* **TEXT EXTRACT**
★ ★ ★ ★ ★

A continuation is the type of its inputs and outputs

The closest thing you will find to a non-procedure based continuation is likely the continuation monad in Haskell as it is expressed as a type, for which many functions may be used to interact with the type to interrupt, resume, backtrack, et al.

You can encapsulate that closure in a type such as the Cont type in Haskell where you get the monad abstraction as a "higher level abstraction", and there are other forms of abstraction over continuations you get when you look at the continuation as a type instead of simply a procedure, for instance

  • You can take two continuations and do an alternative between them if the type follows the laws to be a monoid
  • You can abstract over the type to change the input or output types of the continuation if you encapsulate the closure in a type that abides the laws of a functor
  • You can arbitrarily and partially apply or decorate your continuation with functionality such as input validation or input conversion if you encapsulate the closure in a type that follows the laws of an applicative functor

Closure vs. Procedure

At the end of the day you're basically right; a continuation is a "procedure", though I would rather refer to it as a closure. Often times continuations are best expressed as first class closures that have enclosed a bound environment. In a pure functional language you might say this is not particularly reasonable because you lack references; this is true but you can enclose values and single assignment makes enclosing the value vs. the reference the exact same thing. This gives rise to in Haskell:

(\x -> \y -> insideYIcanAccess x (and y))

★ ★ ★ ★ ★

Some records:
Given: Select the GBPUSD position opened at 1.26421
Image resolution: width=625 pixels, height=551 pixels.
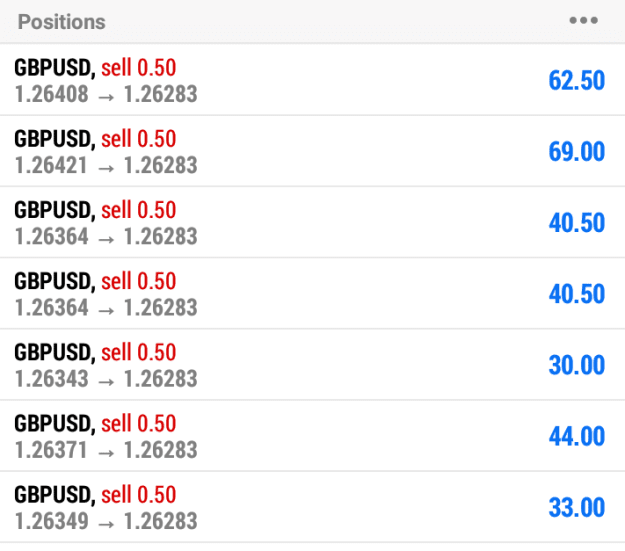Looking at the screenshot, I should coord(312,151).
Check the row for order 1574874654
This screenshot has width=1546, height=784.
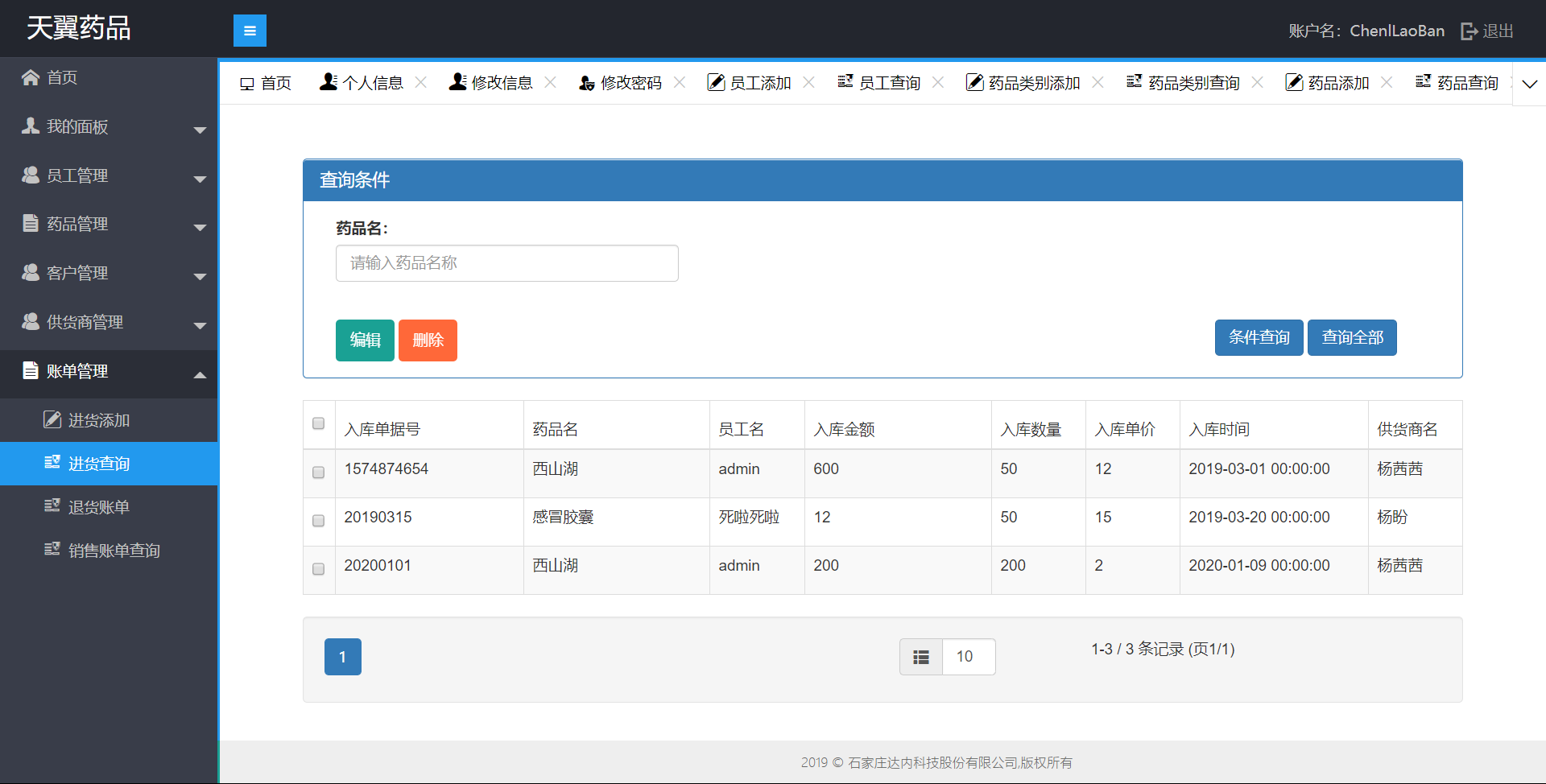(319, 472)
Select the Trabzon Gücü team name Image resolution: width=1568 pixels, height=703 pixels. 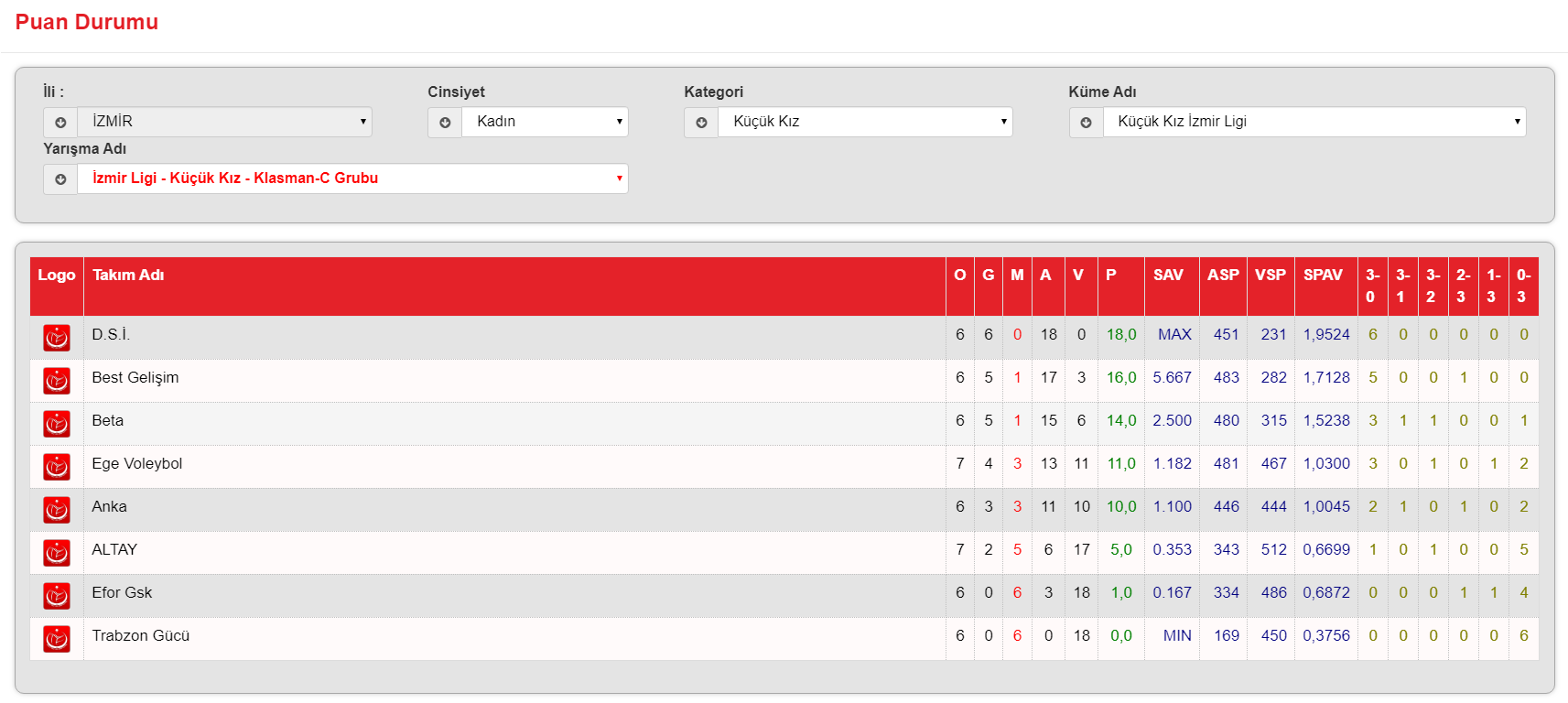[x=141, y=636]
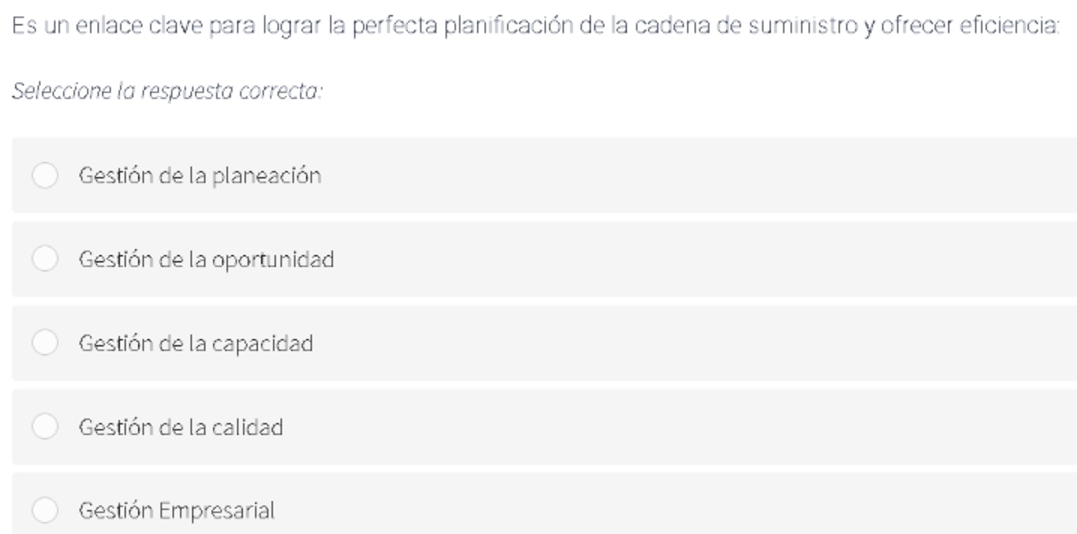Click blank space in the calidad option row
Screen dimensions: 1077x534
[687, 427]
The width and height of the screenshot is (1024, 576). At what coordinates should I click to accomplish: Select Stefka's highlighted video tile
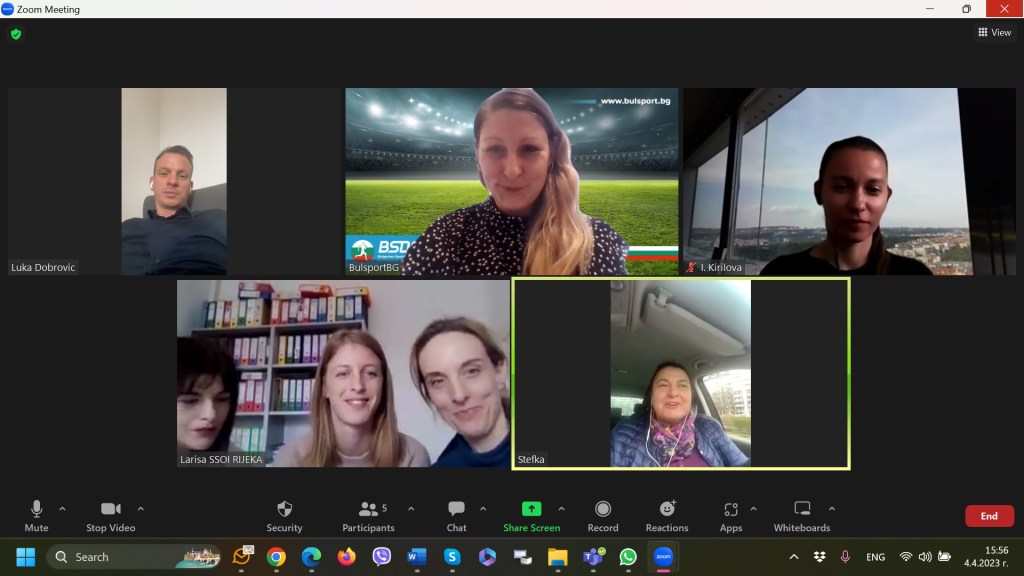click(680, 374)
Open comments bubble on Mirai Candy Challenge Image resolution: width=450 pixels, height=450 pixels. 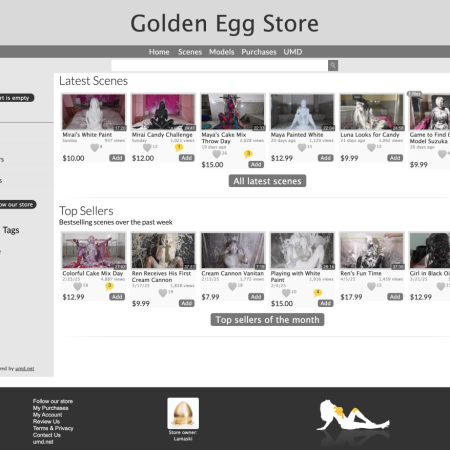(x=179, y=147)
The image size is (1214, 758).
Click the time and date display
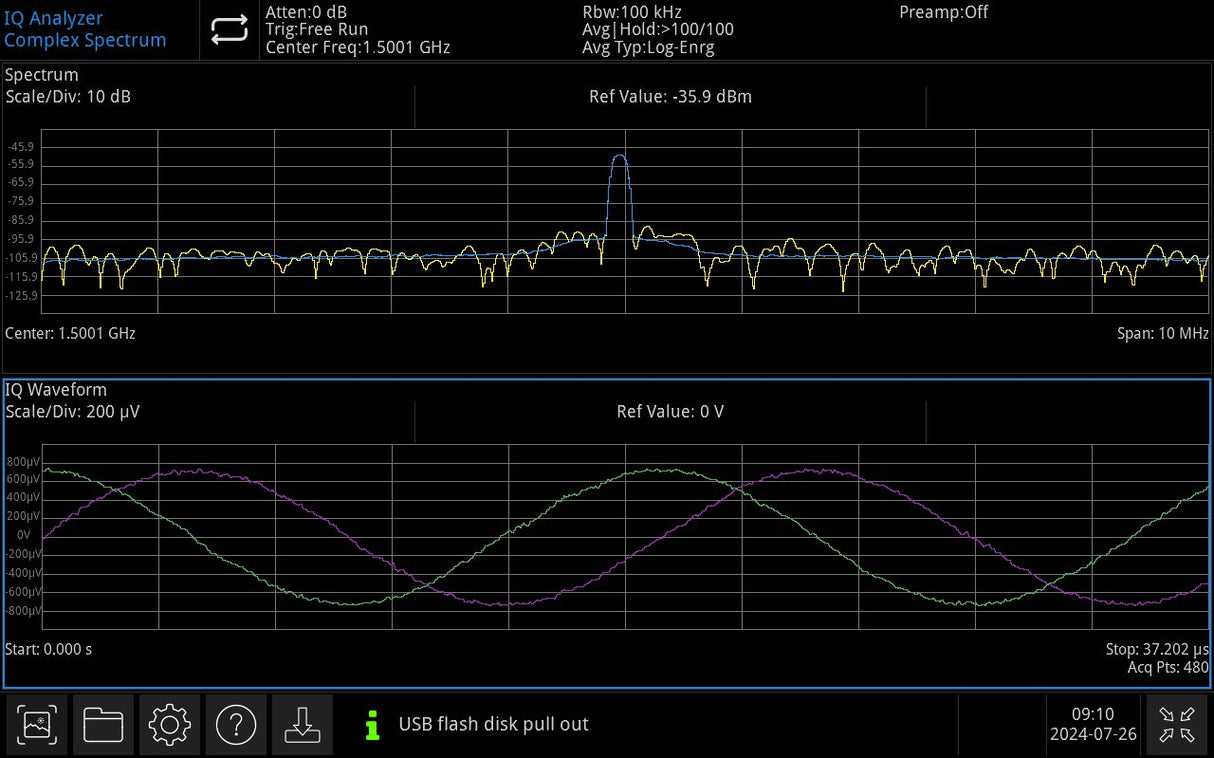(1093, 724)
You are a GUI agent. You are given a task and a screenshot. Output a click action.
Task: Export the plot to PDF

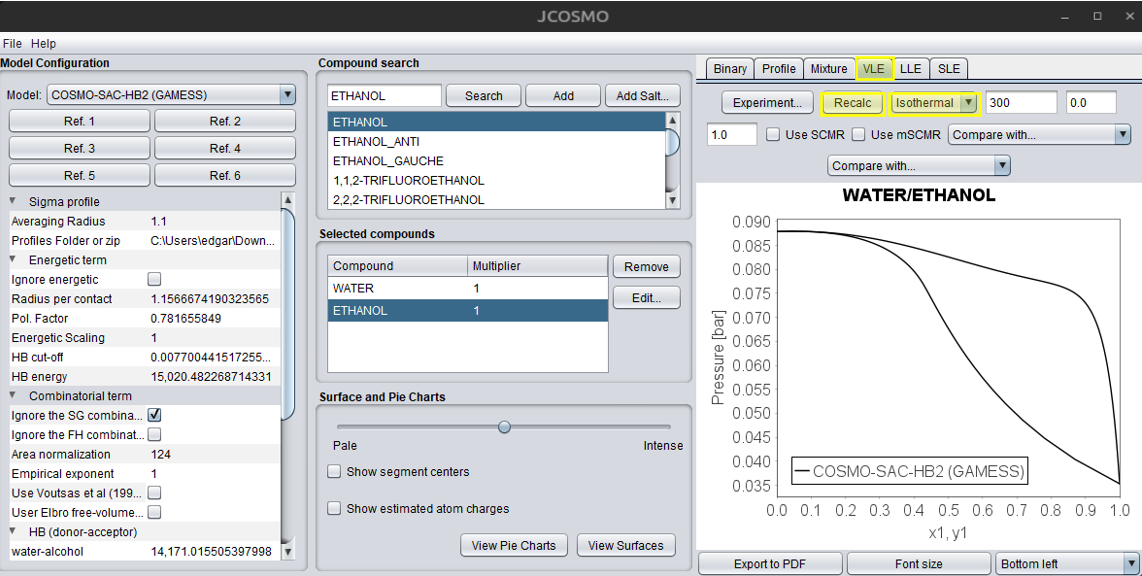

★ ★ ★ ★ ★

* **PROBLEMS AND TASKS**
#1 Answer these from the text on continuations:
(a) Which Haskell type is named as a way to encapsulate the closure?
(b) What laws must the type follow so that two continuations can be combined as an alternative?
(c) What does the writer prefer to call a continuation instead of a "procedure"?
#2 From the text on continuations, copy everything from "A continuation is the" down to "backtrack, et al.".
#3 Decide whether each statement agrees with the text on continuations. Answer yes or no, and quote the words that decide it.
(a) Single assignment makes enclosing a value the same as enclosing a reference.
(b) Changing the input or output types of a continuation requires a type that follows the laws of a monoid.
(c) The continuation monad in Haskell is described as likely the closest thing to a non-procedure based continuation.

* **RESULTS BY TASK**
#1
(a) The Cont type.
(b) The laws of a monoid.
(c) A closure.

#2
A continuation is the type of its inputs and outputs

The closest thing you will find to a non-procedure based continuation is likely the continuation monad in Haskell as it is expressed as a type, for which many functions may be used to interact with the type to interrupt, resume, backtrack, et al.

#3
(a) Yes: "single assignment makes enclosing the value vs. the reference the exact same thing"
(b) No: "You can abstract over the type to change the input or output types of the continuation if you encapsulate the closure in a type that abides the laws of a functor"
(c) Yes: "The closest thing you will find to a non-procedure based continuation is likely the continuation monad in Haskell"